BEGIN Listing

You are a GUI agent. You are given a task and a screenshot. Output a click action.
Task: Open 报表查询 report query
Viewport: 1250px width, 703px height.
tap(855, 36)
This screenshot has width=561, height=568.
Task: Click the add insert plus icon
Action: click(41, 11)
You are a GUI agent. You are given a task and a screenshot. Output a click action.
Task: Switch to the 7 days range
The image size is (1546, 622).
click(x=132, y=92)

END Listing

What this task involves:
Copy every row above word for word, keeping each line as it stands.

Correct output:
You are a GUI agent. You are given a task and a screenshot. Output a click action.
Task: Open 报表查询 report query
Viewport: 1250px width, 703px height.
tap(855, 36)
This screenshot has width=561, height=568.
Task: Click the add insert plus icon
Action: click(41, 11)
You are a GUI agent. You are given a task and a screenshot. Output a click action.
Task: Switch to the 7 days range
The image size is (1546, 622).
click(x=132, y=92)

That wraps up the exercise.